Insights
the blog of Porter Hills
Why does food matter so much?
Marie Dershem, MSW – Social Worker, Porter Hills Home Care
Click here to watch the WZZM13 Senior Wellness Segment on this topic.
Nutrition plays a huge role in our overall health throughout our lifespan that is often overlooked, especially as we age. As we get older, our appetites, caloric needs, and tastes change. In addition, we often face new health challenges. Nutrition plays a very important role as we adjust to these changes and challenges.
Why does food matter so much? Good nutrition, which involves a healthy balance of protein, carbohydrates and fats, serves several important purposes.
Good nutrition helps us:
- maintain consistent and strong energy throughout the day
- recover more quickly from illnesses
- prevent short-term and chronic illnesses
As we age, it is very important that we really pay attention how we are feeding our bodies. Older adults have specific nutritional needs that may be more difficult to meet due to a decrease in appetite and caloric needs. So, what do we really need to pay attention to?
Older adult’s nutritional needs include:
- increased need for protein (1 gram of protein per kilogram of body weight)
- need for fewer calories but more nutrients (more nutrient-dense foods)

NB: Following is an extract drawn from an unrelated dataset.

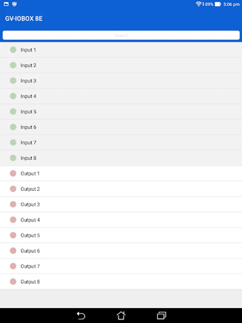Click the WiFi status bar icon
The image size is (242, 323).
tap(198, 4)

- monitoring fluid intake to reduce the chances of dehydration
- most of the time reduce sodium intake is recommended
- limited amount of processed sugar
Let’s take a closer look at those needs. Why do older adults need more protein? As we age, our muscle mass decreases. This means that in order to maintain or slow this decline in muscle mass, we need to consume more protein. In addition, anytime we face illness or injury, more protein is needed to help repair our bodies, from the cellular level all the way to rebuilding our skeletomuscular system.
What are nutritionally dense foods? Think color. Colorful fruits and vegetables are loaded with necessary vitamins, minerals, fiber and antioxidants. From leafy green vegetables, to bright red beets, fill your plate with a rainbow of color. Other nutritionally dense foods include nuts and legumes; loaded with protein, vitamins, minerals, healthy fats, and fiber, these foods fuel our bodies and keep them functioning at an optimal level.
Making sure to stay hydrated with adequate fluid intake is a necessity for good health and functioning. Making sure to limit salt intake is also important, especially because our taste buds decrease in sensitivity as we age. This may cause us to lean toward adding more salt to our foods. Just be aware that a low-sodium diet includes up to about a teaspoon of salt per day, or about 2300mg. Finally, limiting processed sugar is very important. Sugar is an inflammatory food, meaning that when you eat too much of it, it increases inflammation throughout the body. If you struggle with achy joints, headaches, sore muscles, or digestive issues, reduce the amount of processed sugar you consume. Processed sugar is any added sugar. Sugars that occur naturally in foods, such as fruits, are healthy and do not need to be reduced.
Good nutrition can feel a bit overwhelming, especially if we are trying to make diet changes to enhance health and prevent disease or illness. Here are some easy tips that can help get you started
Four tips to get you started toward meeting your nutritional needs:
- Over the course of the day, ¾ of your food should come from whole, fresh vegetables, fruits, legume, nuts seeds and grains. These foods are nutrient dense (loaded with nutrients your body needs), low-calorie, and high fiber foods.
- Make your snacks count – put down the potato chips and grab a handful of almonds or a fresh fruit.
- Use a cup with a straw if you know you need more fluids
- Grab your blender and whip up a nutrient-dense smoothie. Add a cup of frozen fruit, a handful of fresh spinach, some Greek yogurt (plain), and blend. Add water to get it to the consistency that you enjoy.
Remember, always limit the amount of processed foods you consume. What does this mean? First, do most of your grocery shopping in the produce section. Then, look for foods with 5 or less ingredients on the label. If there are more than 5, make sure you know what the ingredients are… and you can pronounce them.